There was a moment of incredulity as I stared at the vehicle in front of me. On my second to last day on Chatham Island, I’d agreed to do an islander a favour, and in return, I’d been offered a free rental vehicle for the day. But after breakfast down at the Hotel Chatham, I was handed a key and pointed in the direction of outside, only to find myself staring at a 16-seater mini-bus. I double checked the tag on the key, confirming that this was indeed my free rental, and inwardly I had a slight panic. Did my driver’s licence cover me for this? Could I drive this thing? What the hell had I agreed to? Because not only was I to safely drive this behemoth without damaging it, but the directions I had been given boiled down to a description of the house and roughly where to find it, and to top it off, I was to let myself into somebody’s house while they weren’t there and go into their bedroom where my task would await me. My holiday was suddenly an adventure.
I shakily set off east, driving carefully on the unsealed road to the settlement of Owenga. I looked for the house in question, and pulled the mini-bus over on the grass verge, unwilling to take it down the slope to the house in case I couldn’t get back up again. There was an awkward few moments where I couldn’t work out how to get to the front door, and then silently and cautiously I let myself inside, calling out just in case anyone was home. Then it was a matter of guess which room was the bedroom in question, before slipping inside to be greeted by a curled up kitty on the end of the bed. Word had gotten out about my job and with no resident vet on the islands, there was an unwell cat in need. Despite having absolutely nothing work-related on me, for the second time on my trip, I found myself doing what I could with not very much. It was a beautiful cat and it enjoyed some pats, but the minute I got down to business to give it a physical exam it started hissing and swiping, especially when I found the bite wound on its tail that was making it so unwell. The poor thing was clearly in pain and I had absolutely no way of alleviating it. It felt like a fruitless exercise.
I had a nerve-wracking multi-point turn to get the mini-bus facing the other direction to head back to the hotel. The person that I needed to speak to wasn’t going to be back till the evening. In fact the hotel was pretty much empty with everyone out for the day except the tour manager. Whilst not wanting to look ungrateful for the free vehicle, I was able to politely request an exchange in rental vehicle as there is little in the way of parking areas around the island, and the hefty bulk of the mini-bus was going to limit me getting around the place. When I set off back east again, it was in a jeep. I passed back through Owenga and continued on the road to reach the very end. My plan was to visit a statue near the point but when I got there, it was mobbed with a large number of islanders parked up on every inch of available grass. They were there to honour the man whose statue it was, and I felt like such an intrusive tourist as I really had no idea what I was gatecrashing.
I found a patch of long grass that I could squeeze onto out of the way and hung around at the margins of the crowd. Everyone smiled at me though and one lady explained what they were there for and told me not to feel shy about being there. Still, I hesitated as they were all taking family photos, and I only approached as most of them were leaving. I’d never heard of the man who the statue represents prior to arriving on the island and I still don’t feel adequately knowledgeable to talk about him. Feeling like I’d intruded on a private event, and secretly wondering if the owner of the house I’d just been in was here, I stayed for only a brief period before heading off.

####

**Set exercise**
In the Chatham Island account, why does the writer ask to exchange the mini-bus for a different rental vehicle? Answer in one to three sentences. The rows that follow have nothing to do with the Chatham Island account.

####

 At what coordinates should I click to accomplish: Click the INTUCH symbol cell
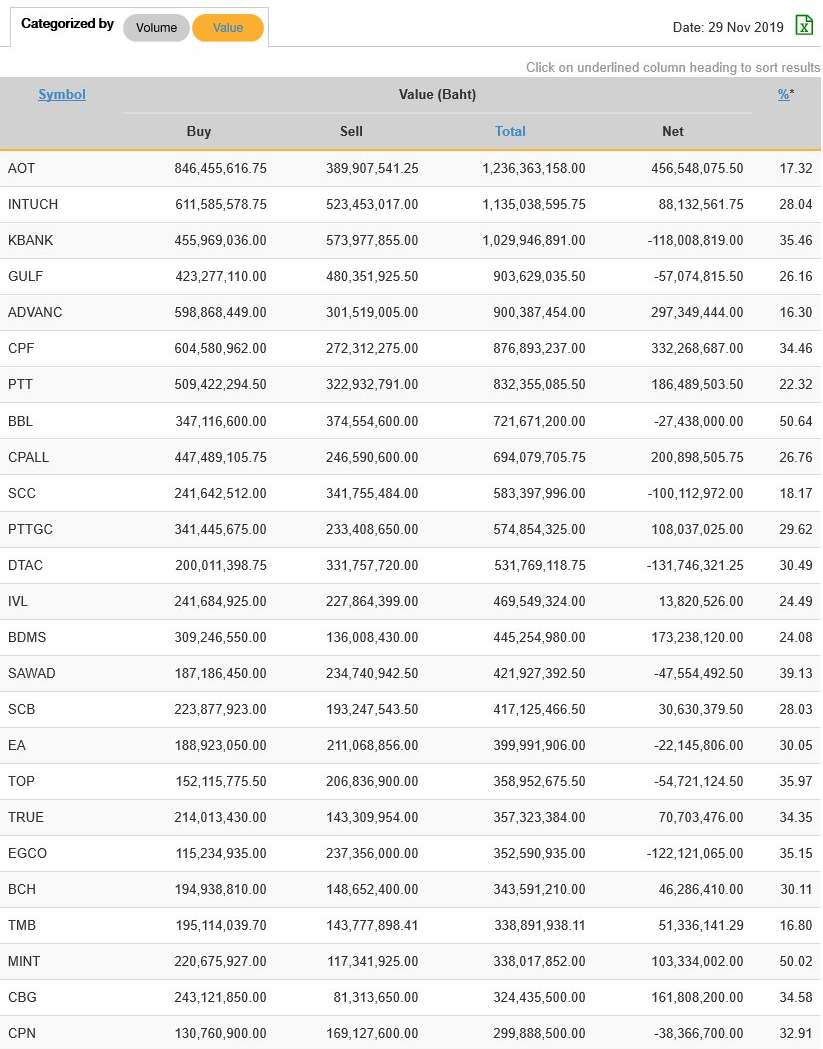pyautogui.click(x=33, y=205)
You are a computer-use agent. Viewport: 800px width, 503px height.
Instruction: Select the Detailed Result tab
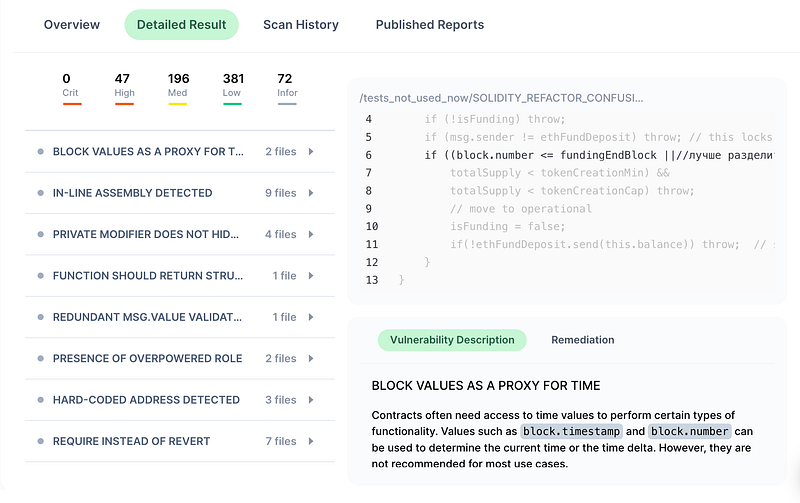pyautogui.click(x=181, y=25)
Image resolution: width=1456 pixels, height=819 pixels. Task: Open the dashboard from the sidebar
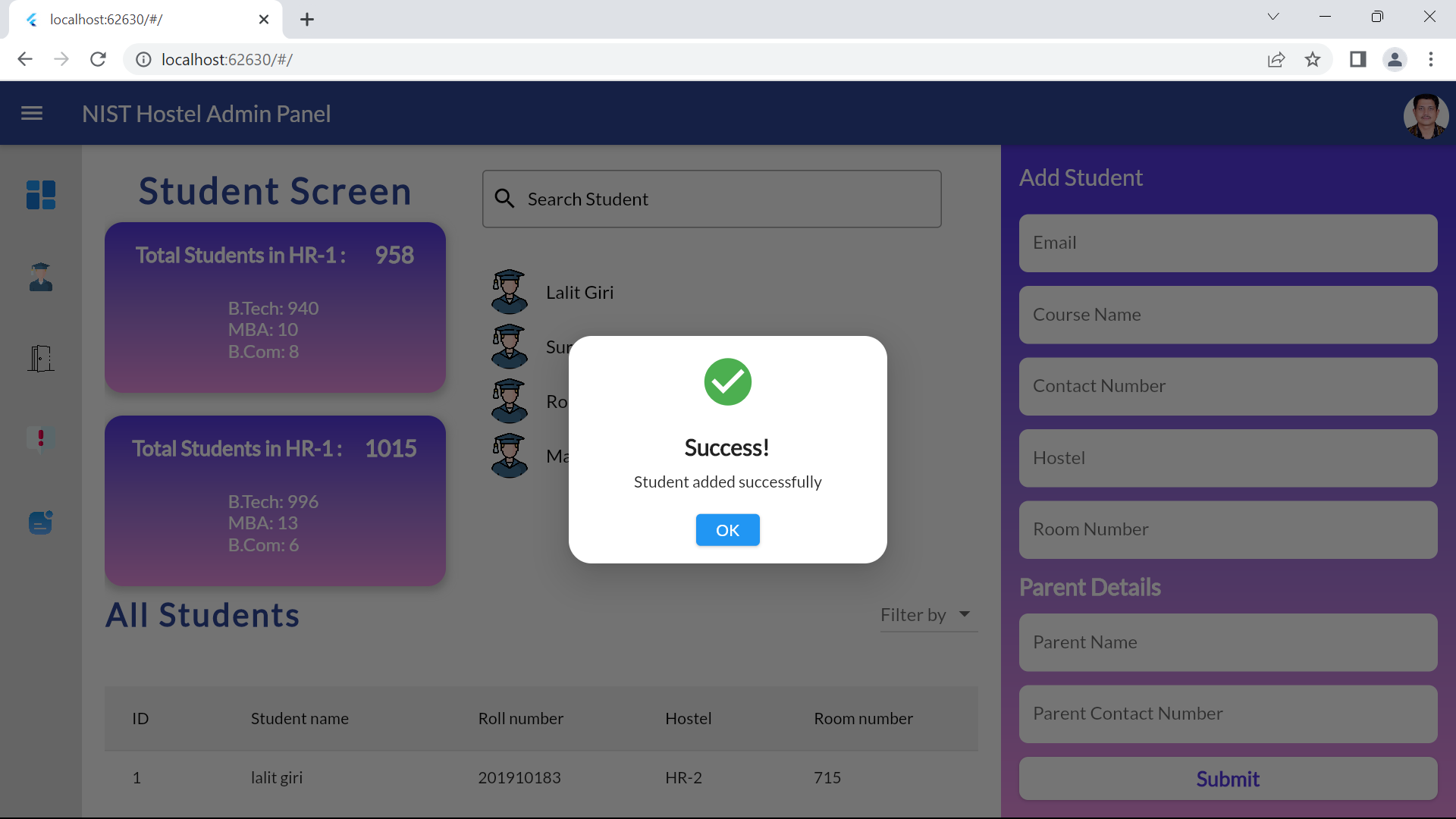40,195
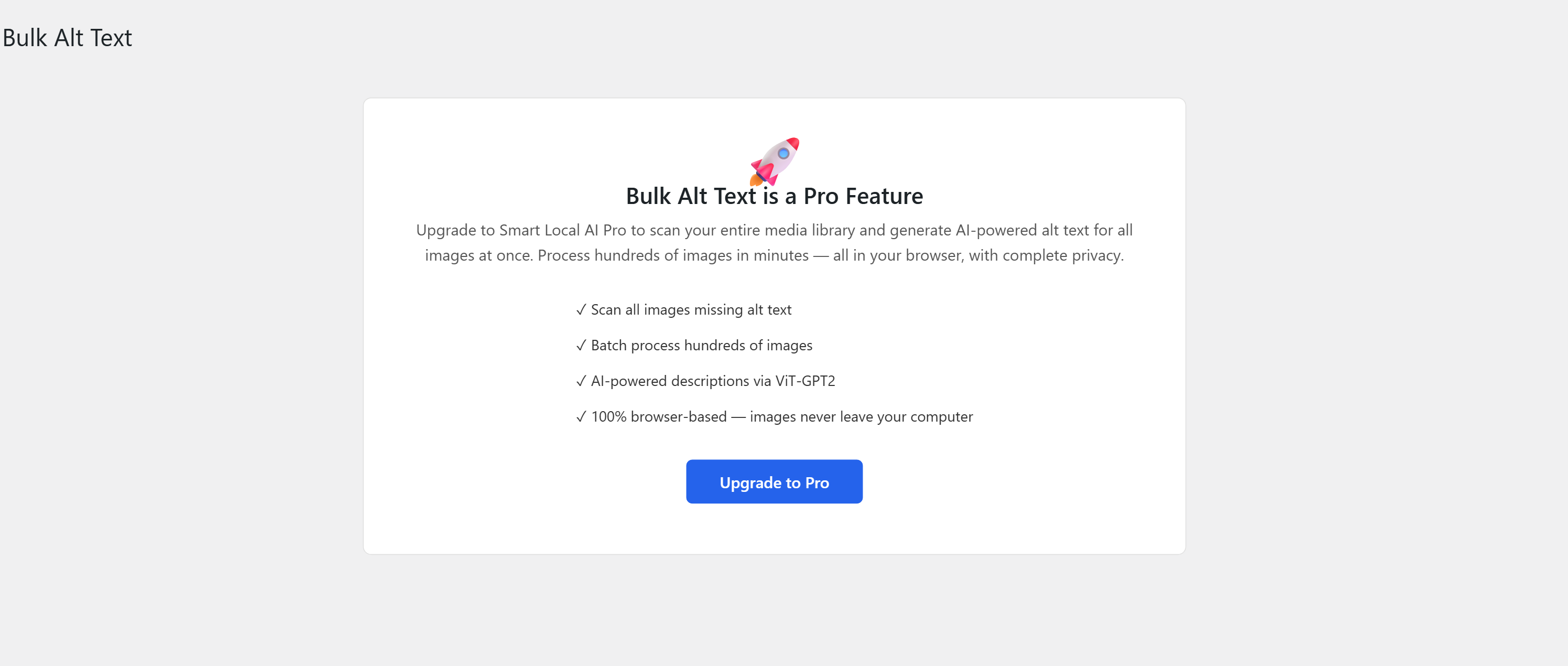Click the checkmark beside Scan all images
This screenshot has height=666, width=1568.
581,309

####

**Reply**
There is little in the way of parking areas around the island. The mini-bus's hefty bulk was going to limit the writer's ability to get around.